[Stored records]
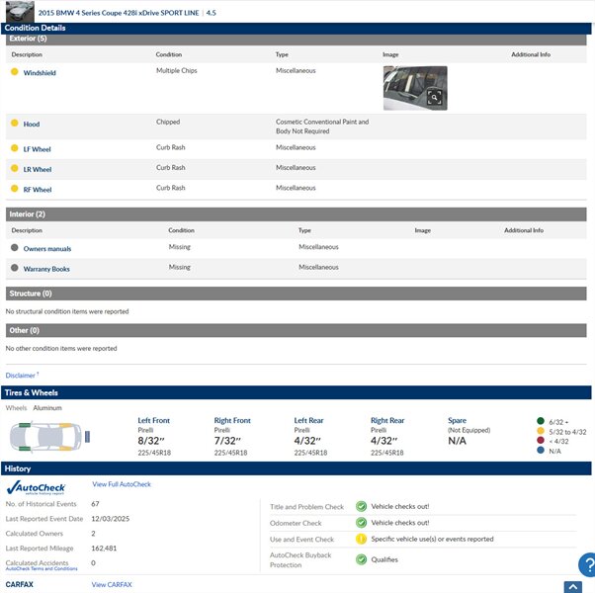This screenshot has height=593, width=595.
Task: Click the vehicle thumbnail in the header
Action: click(22, 12)
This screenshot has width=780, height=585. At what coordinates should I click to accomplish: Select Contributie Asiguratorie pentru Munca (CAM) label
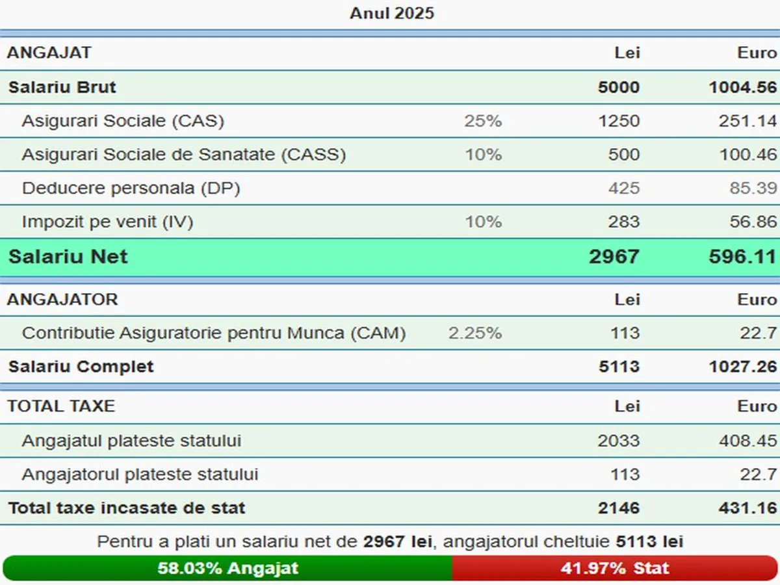(x=213, y=333)
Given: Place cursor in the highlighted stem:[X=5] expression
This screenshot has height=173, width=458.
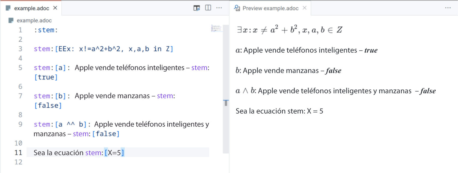Looking at the screenshot, I should [x=115, y=153].
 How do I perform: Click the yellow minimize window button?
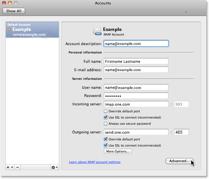10,3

Problem:
To answer, repeat exactly the lines from the line containing "This screenshot has height=173, width=458." through the last line of the data above, leaving out all pictures.

Response to the task:
This screenshot has height=173, width=458.
Looking at the screenshot, I should [x=115, y=153].
 How do I perform: Click the yellow minimize window button?
10,3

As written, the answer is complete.